Rabu, 18 September 2024

"Jejak Dakwah di Beranda KUA: Sebuah Simfoni Kebersamaan"


Pagi ini, matahari masih lembut menyapa bumi saat kami, para Penyuluh Agama Islam dari KUA Kecamatan Margomulyo, duduk santai di beranda KUA. Hari ini, Rabu, 18 September 2024, seakan alam ikut berbahagia menyaksikan kami yang bercengkerama, membagi kisah, dan menyulam kenangan. 


Ada tawa yang terselip di antara cerita-cerita kami. Suka duka berdakwah menjadi tema yang menghangatkan obrolan. Masing-masing dari kami berbagi, tak hanya tentang hikmah yang kami sampaikan kepada jamaah, tetapi juga tentang tantangan tak terduga yang kerap mewarnai perjalanan dakwah kami. Seperti saat salah satu dari kami harus menepi di tengah hutan, ban motor bocor, tanpa ada tanda kehidupan di sekitar. Dalam sunyi dan hening, kami hanya bisa bersandar pada mukjizat Ilahi, dan alhamdulillah, bantuan datang tak terduga, seolah dikirim langsung dari langit.


Lalu, ada kisah mikrofon yang tiba-tiba konslet saat ceramah, menghantarkan sengatan kecil pada bibir saat berbicara. Alih-alih marah, kami hanya tertawa mengenang momen-momen kecil yang mendewasakan. Setiap pengalaman itu seakan menjadi cermin, mengingatkan kami bahwa dalam setiap langkah dakwah, ada sentuhan rahmat yang tak terhitung, bahkan di tengah kesulitan.


Canda klasik semacam itu tak pernah usang bagi kami. Meski sederhana, kisah-kisah itu menguatkan ikatan kami sebagai saudara sepenyuluh. Di beranda KUA ini, obrolan kami bukan hanya tentang pekerjaan, tetapi juga tentang kehidupan—tentang perjalanan dakwah yang tak hanya mengubah orang lain, tapi juga diri kami sendiri.


Di beranda KUA yang tenang ini, waktu seakan berhenti sejenak, membiarkan kami larut dalam cerita-cerita yang terjalin. Langit yang cerah dan angin yang lembut menyapa, menjadi saksi atas tawa dan kenangan yang kami bagikan. Setiap kisah terasa begitu dalam, seolah-olah melukis jejak-jejak dakwah yang penuh makna.

"Masih ingat saat ban bocor itu?" salah satu dari kami membuka percakapan. Semua tersenyum, mengenang perjalanan di tengah hutan yang sunyi, tanpa sinyal, tanpa petunjuk. Dalam gelap malam, hanya doa yang bisa kami panjatkan. Hingga tiba-tiba, seberkas cahaya muncul dari kejauhan, seorang bapak dengan lampu senter datang menawarkan bantuan. Kami semua tahu, itu bukan sekadar kebetulan, tapi bukti bahwa pertolongan Allah datang tepat pada saatnya.
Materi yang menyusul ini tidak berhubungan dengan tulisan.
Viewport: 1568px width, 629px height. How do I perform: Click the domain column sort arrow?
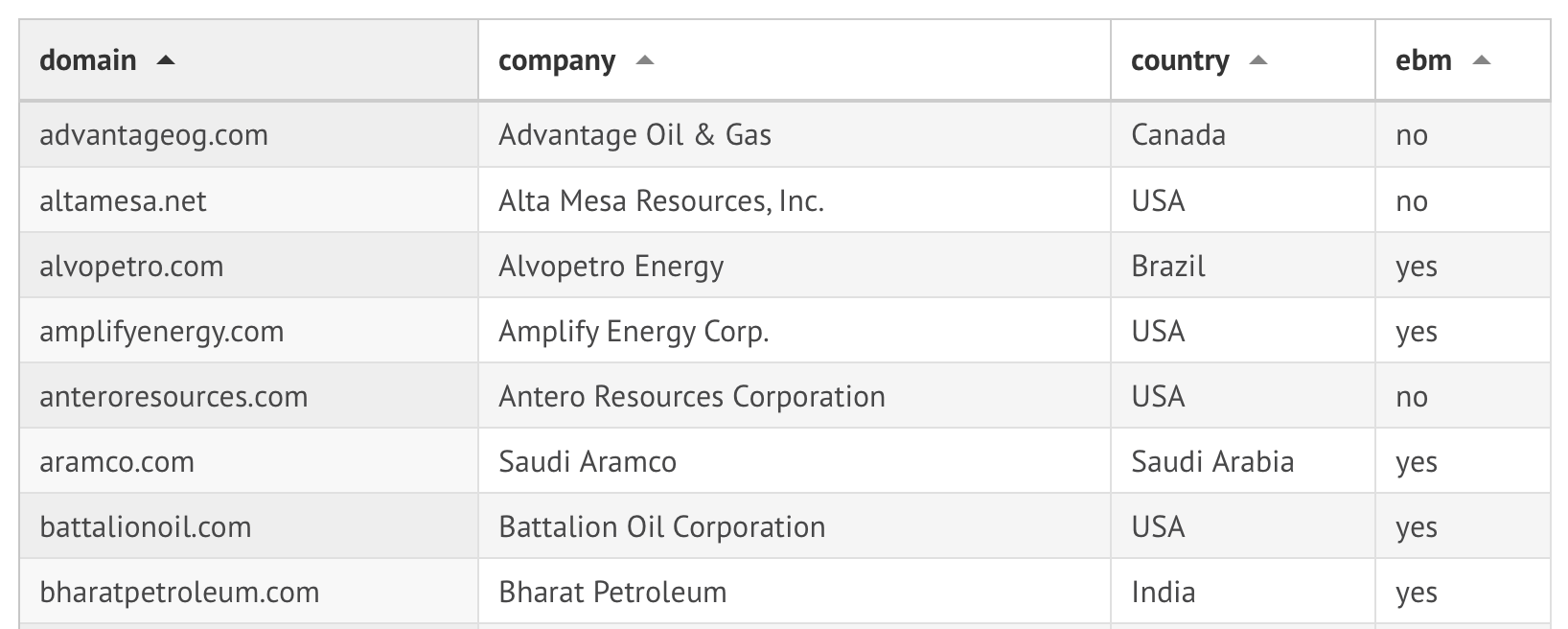[x=166, y=60]

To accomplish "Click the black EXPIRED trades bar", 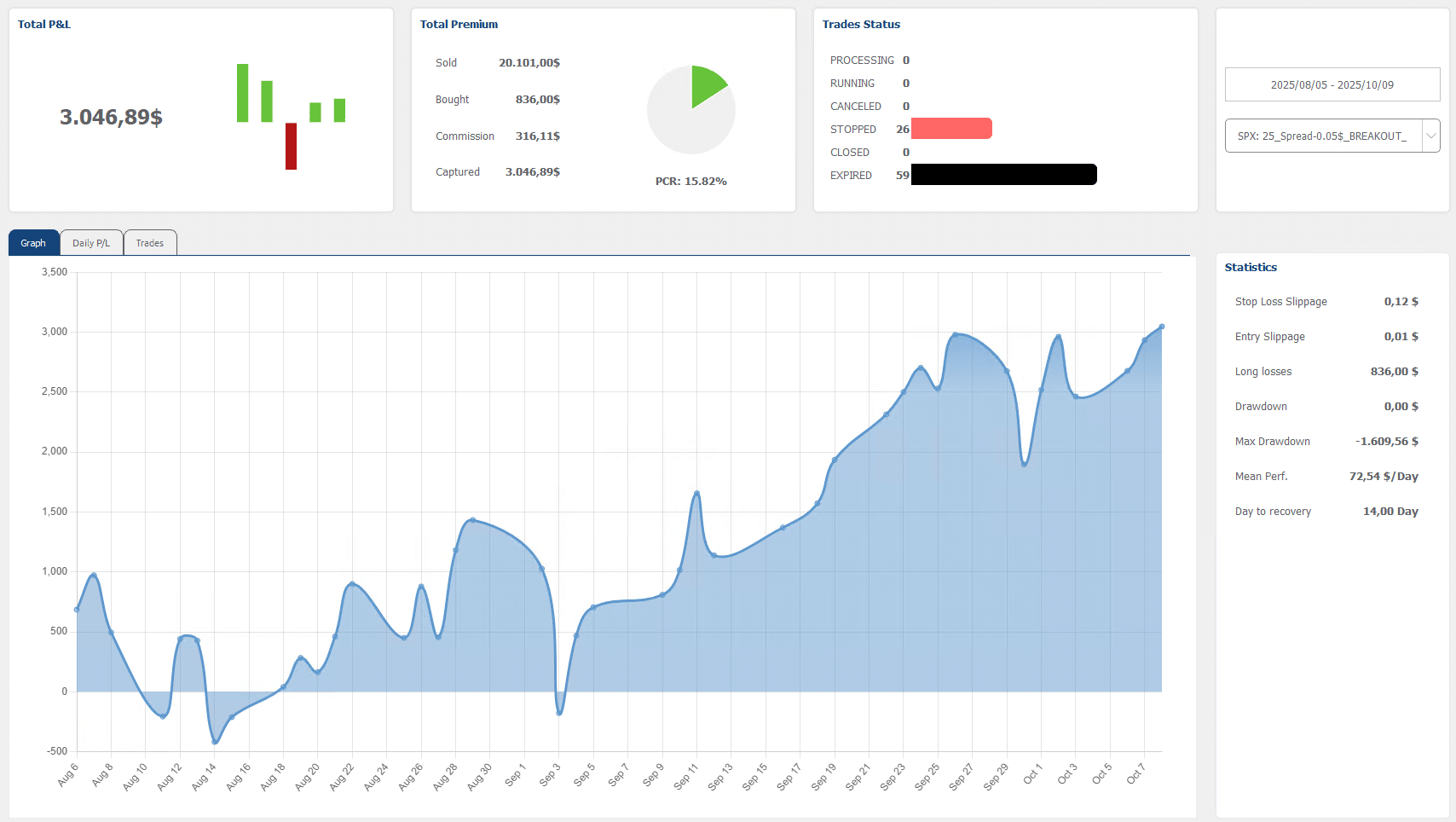I will pyautogui.click(x=1003, y=175).
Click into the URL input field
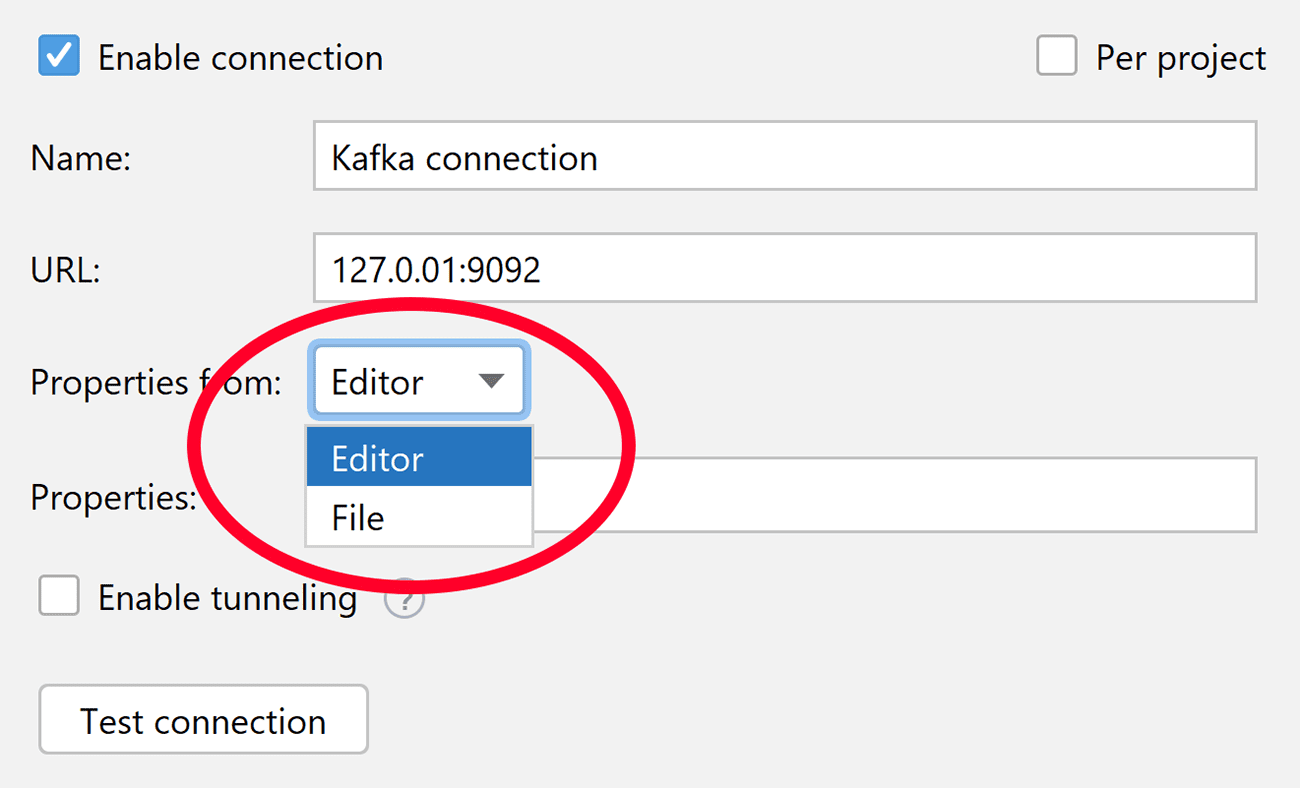The image size is (1300, 788). (x=785, y=268)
Lalu cerita lain muncul, tentang mikrofon yang menyengat bibir saat ceramah. Tawa kecil mengiringi kenangan itu. Siapa sangka, di balik momen itu, tersimpan hikmah besar. Bagaimana tidak? Saat bibir tersentak oleh sengatan, ceramah tak berhenti, justru semakin khusyuk. Seolah Allah menguji kesabaran kami, dan kami, dengan segala keterbatasan, tetap bertahan menyampaikan pesan-Nya.

Dakwah kami mungkin sederhana di mata dunia, tapi bagi kami, setiap langkah adalah perjalanan spiritual yang mendalam. Di antara jalan yang kadang terjal, ada ketenangan yang hanya bisa ditemukan saat kami menyatu dengan tugas mulia ini. Setiap perjalanan, setiap kesulitan, dan bahkan setiap tawa yang kami bagi di beranda KUA ini, adalah anugerah tak ternilai.

Kami paham, menjadi seorang penyuluh bukan hanya soal menyampaikan nasihat, tetapi juga tentang menjalani hidup dengan penuh makna. Di balik canda dan tawa, ada rasa syukur yang mendalam—syukur karena diberi kesempatan untuk terus berjalan di jalan ini, syukur karena setiap hari kami belajar, tak hanya mengajarkan.

Langit di atas kami mulai beranjak senja, warna jingga menyelimuti cakrawala. Suasana syahdu menyusup ke dalam percakapan kami, membawa rasa hangat di hati. Di tengah kebersamaan ini, kami tahu, setiap kisah yang kami ceritakan adalah benang-benang yang mengikat hati kami. Seperti perjalanan dakwah yang terus berlanjut, begitu pula persaudaraan kami, semakin erat dengan setiap cerita, setiap langkah.